» **REQUIRED ACTION**
From the entries provided below, copy each line that contains the word "Click".

» **DATASET**
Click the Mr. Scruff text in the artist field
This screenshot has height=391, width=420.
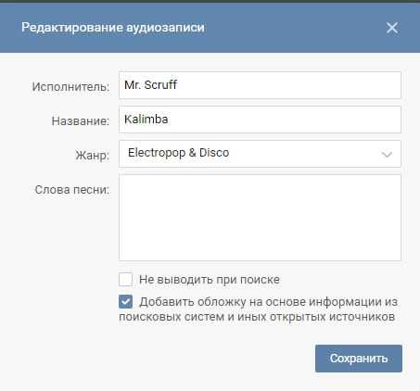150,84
* * *
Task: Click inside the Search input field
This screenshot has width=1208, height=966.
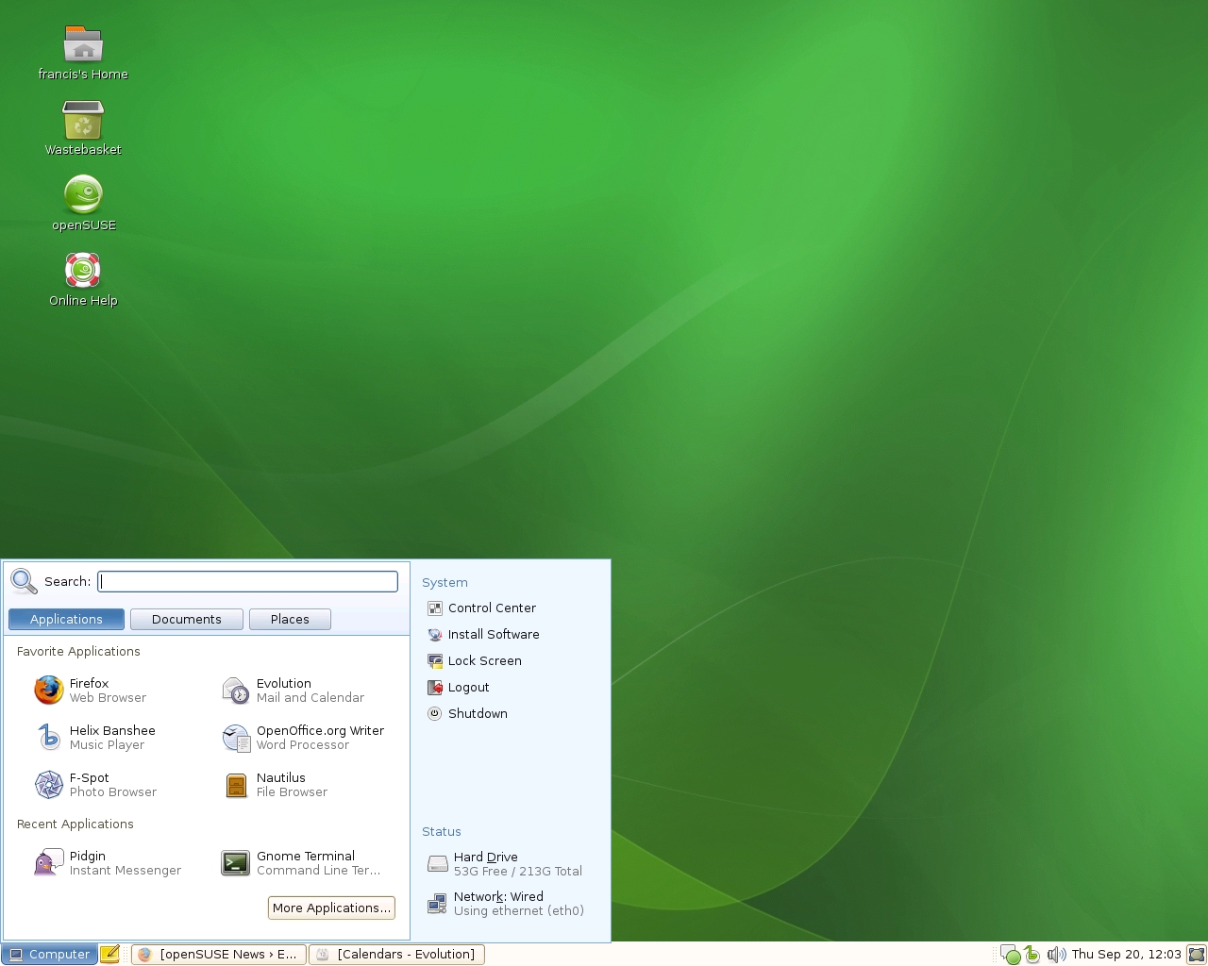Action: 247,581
* * *
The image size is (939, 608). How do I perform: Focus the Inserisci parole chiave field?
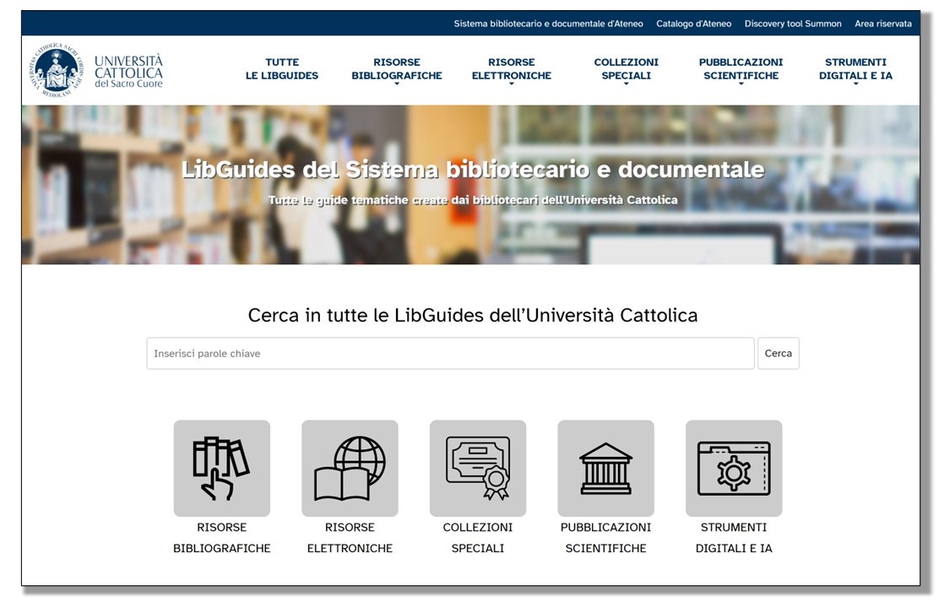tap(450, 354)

» **SOLUTION**
Click the Mr. Scruff text in the artist field
Task: Click inside the Search input field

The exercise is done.